What you are asked to do:
Using the entries below, output each line exactly from the first through the one that contains "Task: Click the 运行兼容性疑难解答 button".

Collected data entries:
========

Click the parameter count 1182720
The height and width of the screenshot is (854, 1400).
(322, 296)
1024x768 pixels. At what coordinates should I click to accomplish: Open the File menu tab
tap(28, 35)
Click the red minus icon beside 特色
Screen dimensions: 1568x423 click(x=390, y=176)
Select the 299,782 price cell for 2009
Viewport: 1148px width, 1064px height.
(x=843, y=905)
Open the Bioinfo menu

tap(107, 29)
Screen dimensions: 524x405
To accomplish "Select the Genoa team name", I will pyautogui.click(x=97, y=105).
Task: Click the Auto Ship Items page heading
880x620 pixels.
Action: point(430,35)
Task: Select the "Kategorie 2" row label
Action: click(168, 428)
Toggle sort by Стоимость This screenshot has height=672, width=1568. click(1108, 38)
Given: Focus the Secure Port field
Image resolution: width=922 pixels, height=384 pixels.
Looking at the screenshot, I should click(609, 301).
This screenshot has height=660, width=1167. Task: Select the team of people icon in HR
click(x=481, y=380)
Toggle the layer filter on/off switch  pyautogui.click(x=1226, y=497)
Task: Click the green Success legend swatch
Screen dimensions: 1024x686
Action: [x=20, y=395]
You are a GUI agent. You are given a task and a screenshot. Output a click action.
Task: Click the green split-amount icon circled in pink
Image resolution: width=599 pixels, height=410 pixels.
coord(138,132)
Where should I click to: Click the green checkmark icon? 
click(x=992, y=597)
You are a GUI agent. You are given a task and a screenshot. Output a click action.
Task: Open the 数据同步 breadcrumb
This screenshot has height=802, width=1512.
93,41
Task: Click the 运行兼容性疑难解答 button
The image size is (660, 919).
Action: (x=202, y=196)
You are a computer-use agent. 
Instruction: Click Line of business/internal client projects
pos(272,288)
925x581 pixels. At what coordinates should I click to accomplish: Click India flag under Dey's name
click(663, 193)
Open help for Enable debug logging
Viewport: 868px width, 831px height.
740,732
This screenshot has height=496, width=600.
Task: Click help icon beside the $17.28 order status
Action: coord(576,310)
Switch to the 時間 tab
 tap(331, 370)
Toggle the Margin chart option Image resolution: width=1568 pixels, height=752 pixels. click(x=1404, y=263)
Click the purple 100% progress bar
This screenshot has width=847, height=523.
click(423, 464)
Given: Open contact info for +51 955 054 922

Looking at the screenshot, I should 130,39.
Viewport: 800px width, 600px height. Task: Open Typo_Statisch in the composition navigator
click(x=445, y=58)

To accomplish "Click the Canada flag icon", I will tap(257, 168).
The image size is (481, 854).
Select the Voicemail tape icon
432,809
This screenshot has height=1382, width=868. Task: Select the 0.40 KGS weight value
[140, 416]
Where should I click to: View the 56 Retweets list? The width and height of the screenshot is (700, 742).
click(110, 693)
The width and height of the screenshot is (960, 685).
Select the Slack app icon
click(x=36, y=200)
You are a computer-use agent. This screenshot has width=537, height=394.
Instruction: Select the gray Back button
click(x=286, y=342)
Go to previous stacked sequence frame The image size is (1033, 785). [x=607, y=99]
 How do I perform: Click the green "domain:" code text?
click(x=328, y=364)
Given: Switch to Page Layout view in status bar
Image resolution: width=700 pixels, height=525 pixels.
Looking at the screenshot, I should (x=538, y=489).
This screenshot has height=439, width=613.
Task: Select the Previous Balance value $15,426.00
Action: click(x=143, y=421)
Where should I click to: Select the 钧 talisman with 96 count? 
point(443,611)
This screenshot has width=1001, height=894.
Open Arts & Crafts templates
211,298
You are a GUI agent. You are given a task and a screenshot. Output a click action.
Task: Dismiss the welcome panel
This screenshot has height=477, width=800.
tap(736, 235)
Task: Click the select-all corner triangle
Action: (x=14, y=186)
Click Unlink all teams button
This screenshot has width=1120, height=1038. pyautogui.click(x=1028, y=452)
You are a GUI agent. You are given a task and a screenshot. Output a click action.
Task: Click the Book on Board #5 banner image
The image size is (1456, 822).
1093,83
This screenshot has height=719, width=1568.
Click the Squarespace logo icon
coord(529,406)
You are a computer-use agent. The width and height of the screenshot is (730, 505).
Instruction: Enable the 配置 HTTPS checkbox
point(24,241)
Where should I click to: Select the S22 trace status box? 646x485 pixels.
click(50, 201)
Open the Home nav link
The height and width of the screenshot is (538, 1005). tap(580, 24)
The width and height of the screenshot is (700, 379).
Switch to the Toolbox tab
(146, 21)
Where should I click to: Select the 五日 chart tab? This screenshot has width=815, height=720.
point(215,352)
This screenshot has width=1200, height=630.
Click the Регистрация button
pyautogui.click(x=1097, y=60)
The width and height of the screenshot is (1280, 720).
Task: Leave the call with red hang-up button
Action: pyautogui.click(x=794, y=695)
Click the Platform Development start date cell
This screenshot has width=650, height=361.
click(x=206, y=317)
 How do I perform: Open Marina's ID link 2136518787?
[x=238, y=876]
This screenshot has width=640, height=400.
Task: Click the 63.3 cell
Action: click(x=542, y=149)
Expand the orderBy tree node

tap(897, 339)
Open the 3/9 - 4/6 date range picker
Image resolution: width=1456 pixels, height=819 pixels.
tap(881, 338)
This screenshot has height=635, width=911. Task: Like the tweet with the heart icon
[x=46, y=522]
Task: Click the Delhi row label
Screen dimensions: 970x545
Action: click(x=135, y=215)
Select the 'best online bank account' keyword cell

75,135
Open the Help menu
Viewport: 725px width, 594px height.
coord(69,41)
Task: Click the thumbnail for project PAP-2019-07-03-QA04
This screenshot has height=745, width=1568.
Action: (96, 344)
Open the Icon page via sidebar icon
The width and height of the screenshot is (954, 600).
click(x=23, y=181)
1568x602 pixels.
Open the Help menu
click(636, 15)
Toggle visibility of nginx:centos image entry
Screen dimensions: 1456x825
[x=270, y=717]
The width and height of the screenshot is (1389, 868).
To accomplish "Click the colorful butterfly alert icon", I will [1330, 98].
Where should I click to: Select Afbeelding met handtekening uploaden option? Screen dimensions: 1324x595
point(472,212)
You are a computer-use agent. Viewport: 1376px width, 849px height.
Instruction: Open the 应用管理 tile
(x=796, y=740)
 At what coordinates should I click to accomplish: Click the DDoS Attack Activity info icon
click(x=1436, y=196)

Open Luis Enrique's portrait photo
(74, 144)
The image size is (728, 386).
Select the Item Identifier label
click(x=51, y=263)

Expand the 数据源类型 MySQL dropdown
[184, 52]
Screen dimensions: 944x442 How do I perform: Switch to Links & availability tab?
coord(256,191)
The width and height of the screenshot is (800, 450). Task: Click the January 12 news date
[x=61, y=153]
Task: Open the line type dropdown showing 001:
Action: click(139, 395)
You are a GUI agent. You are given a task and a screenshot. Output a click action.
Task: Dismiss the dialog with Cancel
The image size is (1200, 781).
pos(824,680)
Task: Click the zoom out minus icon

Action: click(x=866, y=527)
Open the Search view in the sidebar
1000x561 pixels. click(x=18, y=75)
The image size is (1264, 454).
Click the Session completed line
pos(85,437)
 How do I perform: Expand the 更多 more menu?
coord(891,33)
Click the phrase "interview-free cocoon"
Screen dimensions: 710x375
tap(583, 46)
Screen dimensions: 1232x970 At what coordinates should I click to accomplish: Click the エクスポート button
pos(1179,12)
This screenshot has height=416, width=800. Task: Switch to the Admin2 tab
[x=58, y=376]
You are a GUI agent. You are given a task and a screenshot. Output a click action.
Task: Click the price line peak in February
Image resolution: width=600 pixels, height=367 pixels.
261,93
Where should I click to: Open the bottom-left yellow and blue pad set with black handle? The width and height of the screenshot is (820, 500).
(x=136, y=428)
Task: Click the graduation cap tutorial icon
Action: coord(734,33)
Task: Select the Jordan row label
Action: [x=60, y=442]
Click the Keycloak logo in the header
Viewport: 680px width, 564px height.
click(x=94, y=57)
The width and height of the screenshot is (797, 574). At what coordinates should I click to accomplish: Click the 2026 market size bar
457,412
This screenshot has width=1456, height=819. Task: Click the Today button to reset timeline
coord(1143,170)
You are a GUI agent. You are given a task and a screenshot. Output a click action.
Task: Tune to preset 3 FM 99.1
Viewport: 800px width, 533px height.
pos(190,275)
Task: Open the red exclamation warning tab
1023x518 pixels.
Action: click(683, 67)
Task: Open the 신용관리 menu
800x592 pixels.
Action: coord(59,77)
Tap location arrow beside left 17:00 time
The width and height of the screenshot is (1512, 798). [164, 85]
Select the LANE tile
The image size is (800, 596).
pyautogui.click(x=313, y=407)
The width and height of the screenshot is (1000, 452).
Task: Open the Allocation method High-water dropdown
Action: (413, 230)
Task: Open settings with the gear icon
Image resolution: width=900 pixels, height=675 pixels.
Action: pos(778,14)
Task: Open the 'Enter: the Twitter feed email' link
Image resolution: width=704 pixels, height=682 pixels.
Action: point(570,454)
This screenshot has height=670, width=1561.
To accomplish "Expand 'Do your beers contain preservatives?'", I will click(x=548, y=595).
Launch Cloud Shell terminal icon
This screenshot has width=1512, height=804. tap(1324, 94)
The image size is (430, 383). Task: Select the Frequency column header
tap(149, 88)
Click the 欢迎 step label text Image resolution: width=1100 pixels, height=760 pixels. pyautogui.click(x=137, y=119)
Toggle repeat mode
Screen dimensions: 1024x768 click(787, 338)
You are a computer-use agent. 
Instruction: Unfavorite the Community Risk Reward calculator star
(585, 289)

========

Answer to this problem:
Click the parameter count 1182720
The height and width of the screenshot is (854, 1400).
(322, 296)
1024x768 pixels. At what coordinates should I click to accomplish: Open the File menu tab
tap(28, 35)
Click the red minus icon beside 特色
Screen dimensions: 1568x423 click(x=390, y=176)
Select the 299,782 price cell for 2009
Viewport: 1148px width, 1064px height.
(x=843, y=905)
Open the Bioinfo menu

tap(107, 29)
Screen dimensions: 524x405
To accomplish "Select the Genoa team name", I will pyautogui.click(x=97, y=105).
Task: Click the Auto Ship Items page heading
880x620 pixels.
Action: point(430,35)
Task: Select the "Kategorie 2" row label
Action: click(168, 428)
Toggle sort by Стоимость This screenshot has height=672, width=1568. click(1108, 38)
Given: Focus the Secure Port field
Image resolution: width=922 pixels, height=384 pixels.
Looking at the screenshot, I should click(609, 301).
This screenshot has height=660, width=1167. Task: Select the team of people icon in HR
click(x=481, y=380)
Toggle the layer filter on/off switch  pyautogui.click(x=1226, y=497)
Task: Click the green Success legend swatch
Screen dimensions: 1024x686
Action: [x=20, y=395]
You are a GUI agent. You are given a task and a screenshot. Output a click action.
Task: Click the green split-amount icon circled in pink
Image resolution: width=599 pixels, height=410 pixels.
coord(138,132)
Where should I click to: Click the green checkmark icon? 
click(x=992, y=597)
You are a GUI agent. You are given a task and a screenshot. Output a click action.
Task: Open the 数据同步 breadcrumb
This screenshot has height=802, width=1512.
93,41
Task: Click the 运行兼容性疑难解答 button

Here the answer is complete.